Is it possible to construct a numpy matrix from a function? In this case specifically the function is the absolute difference of two vectors: S[i,j] = abs(A[i] - B[j]) . A minimal working example that uses regular python:

import numpy as np

A = np.array([1,3,6])
B = np.array([2,4,6])
S = np.zeros((3,3))

for i,x in enumerate(A):
    for j,y in enumerate(B):
        S[i,j] = abs(x-y)

Giving:

[[ 1.  3.  5.]
 [ 1.  1.  3.]
 [ 4.  2.  0.]]

It would be nice to have a construction that looks something like:

def build_matrix(shape, input_function, *args)

where I can pass an input function with it's arguments and retain the speed advantage of numpy.

Answer 1

In addition to what @JoshAdel has suggested, you can also use the outer method of any numpy ufunc to do the broadcasting in the case of two arrays.

In this case, you just want np.subtract.outer(A, B) (Or, rather, the absolute value of it).

While either one is fairly readable for this example, in some cases broadcasting is more useful, while in others using ufunc methods is cleaner.

Either way, it's useful to know both tricks.

Eg

import numpy as np

A = np.array([1,3,6])
B = np.array([2,4,6])

diff = np.subtract.outer(A, B)
result = np.abs(diff)

Basically, you can use outer , accumulate , reduce , and reduceat with any numpy ufunc such as subtract , multiply , divide , or even things like logical_and , etc.

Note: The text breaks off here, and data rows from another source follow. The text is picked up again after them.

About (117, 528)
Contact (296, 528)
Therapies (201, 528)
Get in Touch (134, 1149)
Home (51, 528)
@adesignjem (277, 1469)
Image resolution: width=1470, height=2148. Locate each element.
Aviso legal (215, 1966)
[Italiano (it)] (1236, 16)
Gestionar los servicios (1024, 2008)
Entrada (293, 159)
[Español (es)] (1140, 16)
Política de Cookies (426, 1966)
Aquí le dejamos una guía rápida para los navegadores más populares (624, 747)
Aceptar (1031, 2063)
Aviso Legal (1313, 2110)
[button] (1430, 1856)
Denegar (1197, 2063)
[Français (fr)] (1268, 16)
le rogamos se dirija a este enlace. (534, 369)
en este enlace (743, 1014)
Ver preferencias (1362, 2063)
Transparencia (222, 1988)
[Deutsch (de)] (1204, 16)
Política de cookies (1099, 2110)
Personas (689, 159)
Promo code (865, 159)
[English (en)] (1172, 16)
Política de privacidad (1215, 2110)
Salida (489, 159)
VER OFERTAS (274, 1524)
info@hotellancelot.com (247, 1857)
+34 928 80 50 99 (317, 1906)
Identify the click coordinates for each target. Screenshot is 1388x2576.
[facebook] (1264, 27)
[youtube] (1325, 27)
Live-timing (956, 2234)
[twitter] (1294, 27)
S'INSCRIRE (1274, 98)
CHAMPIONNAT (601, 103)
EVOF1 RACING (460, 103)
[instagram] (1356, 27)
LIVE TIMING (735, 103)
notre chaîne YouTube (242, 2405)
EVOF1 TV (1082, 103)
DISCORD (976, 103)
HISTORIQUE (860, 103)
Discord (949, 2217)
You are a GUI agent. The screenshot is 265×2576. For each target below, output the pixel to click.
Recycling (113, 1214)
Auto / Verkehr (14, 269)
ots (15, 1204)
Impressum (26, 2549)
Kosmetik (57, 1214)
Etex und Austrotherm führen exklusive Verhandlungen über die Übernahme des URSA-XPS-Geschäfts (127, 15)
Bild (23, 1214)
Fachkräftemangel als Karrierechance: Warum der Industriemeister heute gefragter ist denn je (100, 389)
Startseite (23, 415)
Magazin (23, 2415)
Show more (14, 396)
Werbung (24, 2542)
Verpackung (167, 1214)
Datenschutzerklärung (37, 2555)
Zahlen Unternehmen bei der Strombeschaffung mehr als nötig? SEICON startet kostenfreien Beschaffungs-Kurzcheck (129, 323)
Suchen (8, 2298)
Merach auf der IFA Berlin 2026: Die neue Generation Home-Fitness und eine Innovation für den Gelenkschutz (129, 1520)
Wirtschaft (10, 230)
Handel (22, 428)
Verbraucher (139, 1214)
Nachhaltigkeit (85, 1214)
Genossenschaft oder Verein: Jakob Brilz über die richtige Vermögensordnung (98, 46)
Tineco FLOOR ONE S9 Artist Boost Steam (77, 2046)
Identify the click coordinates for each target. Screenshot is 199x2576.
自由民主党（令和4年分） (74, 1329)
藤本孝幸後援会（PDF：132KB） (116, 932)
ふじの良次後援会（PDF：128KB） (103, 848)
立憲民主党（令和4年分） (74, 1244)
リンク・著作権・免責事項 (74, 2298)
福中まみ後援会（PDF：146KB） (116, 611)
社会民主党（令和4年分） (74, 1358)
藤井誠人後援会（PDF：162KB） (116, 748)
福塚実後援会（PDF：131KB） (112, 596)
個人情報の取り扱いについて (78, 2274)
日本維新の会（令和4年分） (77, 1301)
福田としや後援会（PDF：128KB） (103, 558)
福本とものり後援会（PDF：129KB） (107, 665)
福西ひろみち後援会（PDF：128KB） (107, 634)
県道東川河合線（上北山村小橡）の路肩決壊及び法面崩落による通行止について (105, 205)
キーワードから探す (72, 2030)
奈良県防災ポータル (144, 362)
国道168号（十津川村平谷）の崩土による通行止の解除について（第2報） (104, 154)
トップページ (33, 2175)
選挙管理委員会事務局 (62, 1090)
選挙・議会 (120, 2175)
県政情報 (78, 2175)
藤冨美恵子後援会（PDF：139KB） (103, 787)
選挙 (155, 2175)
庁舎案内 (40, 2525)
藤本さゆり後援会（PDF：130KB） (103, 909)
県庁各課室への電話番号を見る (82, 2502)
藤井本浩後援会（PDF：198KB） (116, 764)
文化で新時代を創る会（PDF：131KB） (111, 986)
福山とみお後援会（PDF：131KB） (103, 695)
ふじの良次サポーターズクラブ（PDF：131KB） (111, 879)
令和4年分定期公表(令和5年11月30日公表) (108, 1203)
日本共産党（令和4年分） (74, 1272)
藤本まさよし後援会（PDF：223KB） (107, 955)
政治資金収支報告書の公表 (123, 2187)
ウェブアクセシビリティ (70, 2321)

For example, np.cumsum is equivalent to np.add.accumulate . This means you could implement something like a cumdiv by np.divide.accumulate if you even needed to.

Answer 2

I recommend taking a look into numpy's broadcasting capabilities:

In [6]: np.abs(A[:,np.newaxis] - B)
Out[6]: 
array([[1, 3, 5],
       [1, 1, 3],
       [4, 2, 0]])

http://docs.scipy.org/doc/numpy/user/basics.broadcasting.html

Then you could simply write your function as:

In [7]: def build_matrix(func,args):
   ...:     return func(*args)
   ...: 

In [8]: def f1(A,B):
   ...:     return np.abs(A[:,np.newaxis] - B)
   ...: 

In [9]: build_matrix(f1,(A,B))
Out[9]: 
array([[1, 3, 5],
       [1, 1, 3],
       [4, 2, 0]])

This should also be considerably faster than your solution for larger arrays.